Tuesday, October 4, 2011

Statistics and the Twenty Year Rule: Why the Old Standbys May Be Safer Than Newly Approved Drugs

For much of my adult life, twenty-five years, I had the same doctor. She was a fine internist who took wonderful care of me whenever there was a crisis but we had our differences. In 2000, when my cholesterol was high, she wanted me to take a statin. Instead, I opted for changes in diet and exercise. A couple of years later when a DEXA showed osteopenia, low bone density, she urged me to take a bisphosphonate. I said “No, thanks.” to that too and increased my intake of calcium and vitamin D.

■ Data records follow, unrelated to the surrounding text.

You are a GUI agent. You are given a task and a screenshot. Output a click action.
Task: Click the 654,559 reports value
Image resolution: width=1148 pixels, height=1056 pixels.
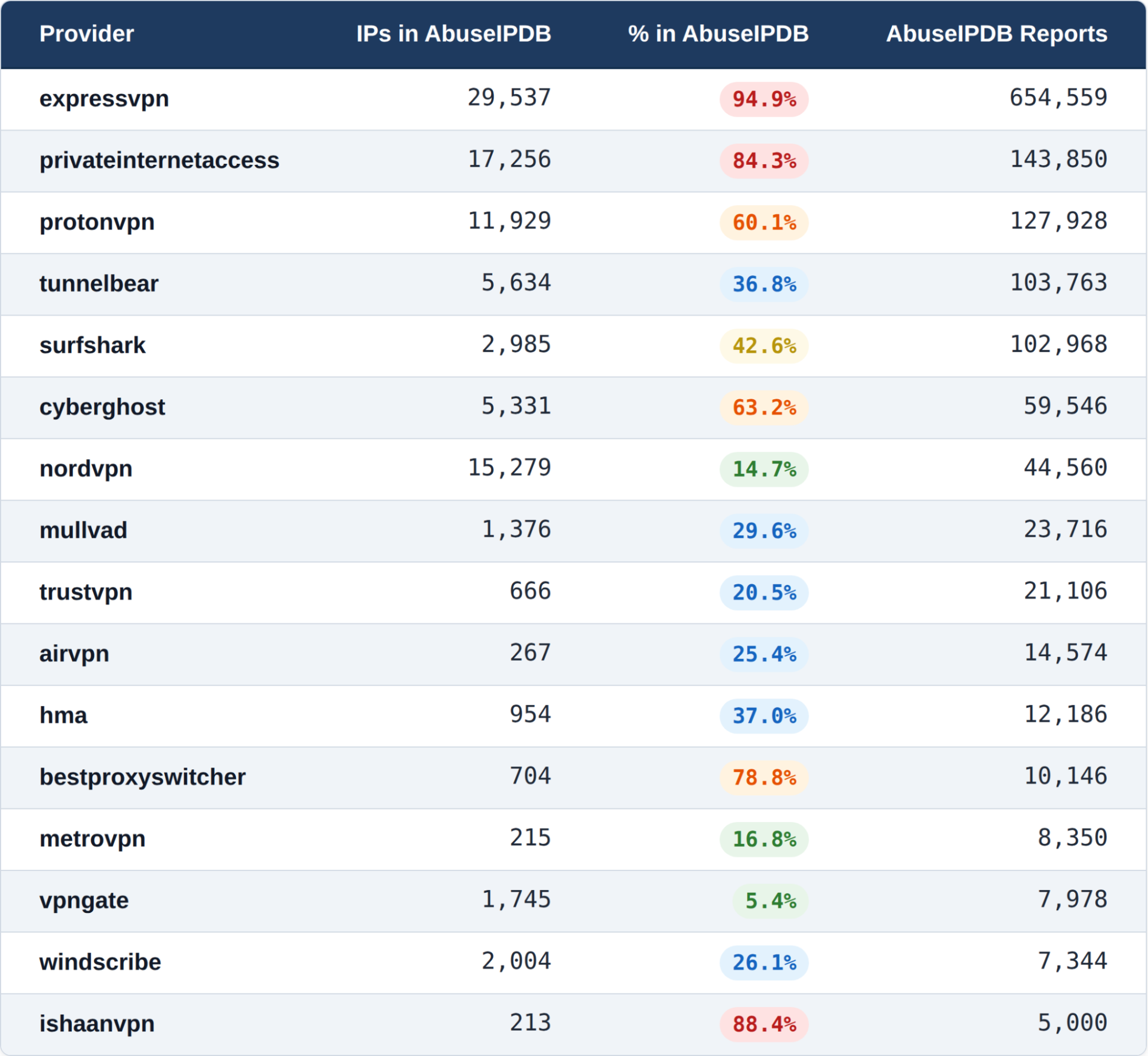(x=1058, y=98)
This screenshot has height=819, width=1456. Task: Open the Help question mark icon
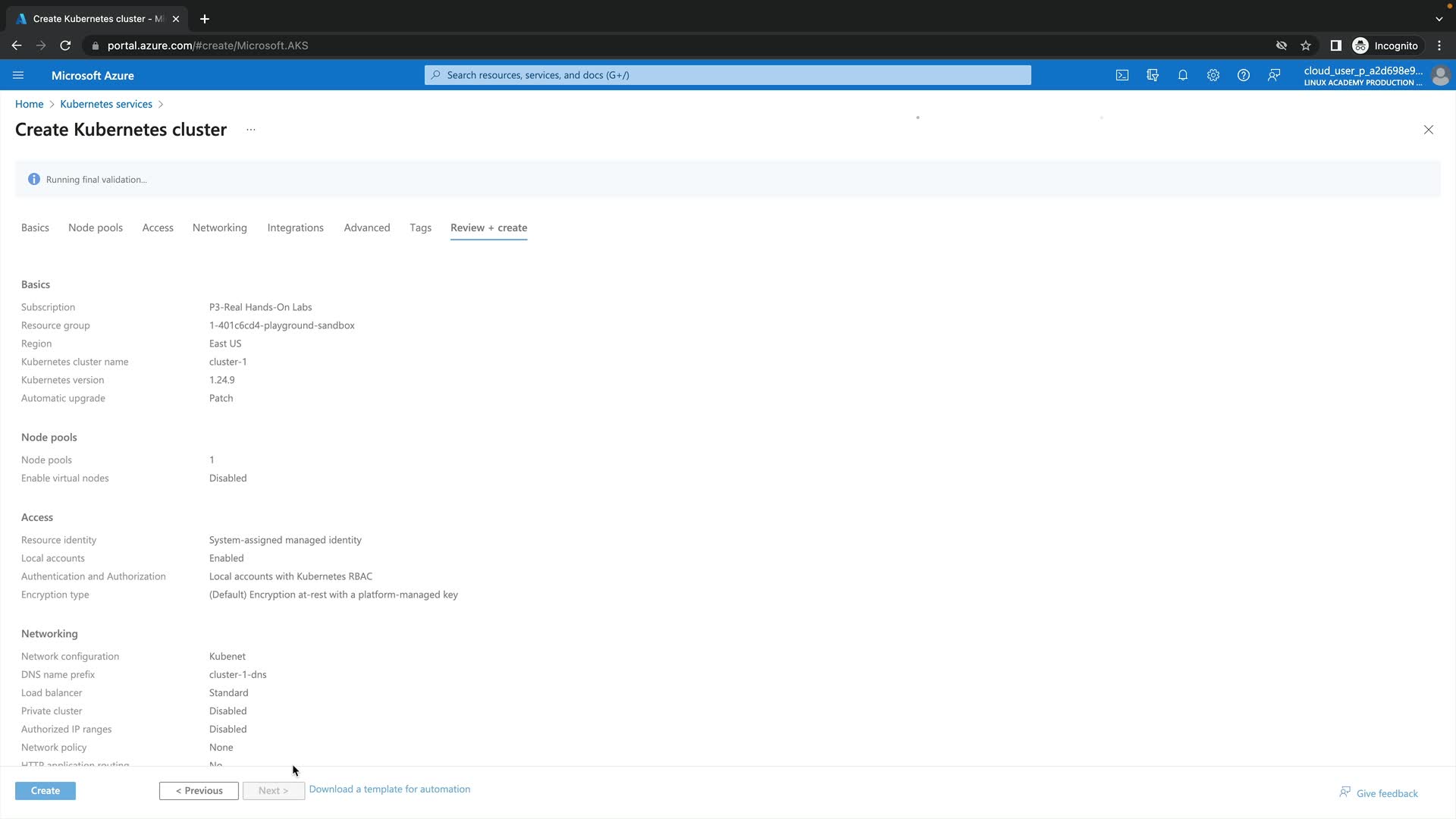point(1243,75)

As I told my doctor, my resistance to taking new medications has partly to do with my medical history. In the mid 1940’s when she was pregnant with me my mother took diethylstilbestrol (DES), which was thought at the time to prevent miscarriages. By the 1970’s DES was found to be associated with an increased risk of cancer in girls prenatally exposed to it. In 1978 after I had a complete hysterectomy my doctor at the time said, “Take estrogen or you will get osteoporosis.” So I took estrogen. In 2002 a large Women’s Health Initiative (WHI) study associated hormone replacement therapy with an increased risk of heart disease, stroke, and breast cancer. If I started taking statins in 2000 at the age of 54, I reasoned, new research in the 2020’s would show why that had been a bad idea. By then I would be in my 70’s and I would not be amused.

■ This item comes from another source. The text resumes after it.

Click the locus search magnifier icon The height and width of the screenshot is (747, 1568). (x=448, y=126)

How can a person weigh and evaluate the benefits and risks associated with various options? An excellent  article in the September 24-25 Wall Street Journal addresses that very topic. In “Designing a Smarter Patient,” Drs. Jerome Groopman and Pamela Hartzband discuss ways to help a patient make wise decisions about whether or not to accept particular treatments. A patient is told that a particular statin will reduce her risk of a heart attack by 30%, which sounds impressive. Then she goes to a government-sponsored web site and calculates her risk of getting a heart attack, which turns out to be 1%. So taking the statin will lower her risk from 1% to .67%, not much of a benefit considering the monetary cost and possibility of side effects.

In my case, the Cleveland Clinic’s Stroke Risk Calculator indicates that my 10-year risk of a stroke is 3%. Based on the WHI study, my increased risk of a stroke because of taking estrogen is .00012 (12 in 10,000 additional strokes), increasing my overall risk to 3.0036. I’m going to keep taking the estrogen to protect my bones.

New medications come on the market constantly. A recent study showed that many Americans believe that drugs approved by the FDA are “extremely effective” and have no serious side effects.  In fact, FDA approval only means that the benefits outweigh the risks, based on the research that has been done up to that point. There may be products already on the market that are more effective and safer. The risks (and benefits) of the new drug may not show up for years until a larger population of patients has tried them.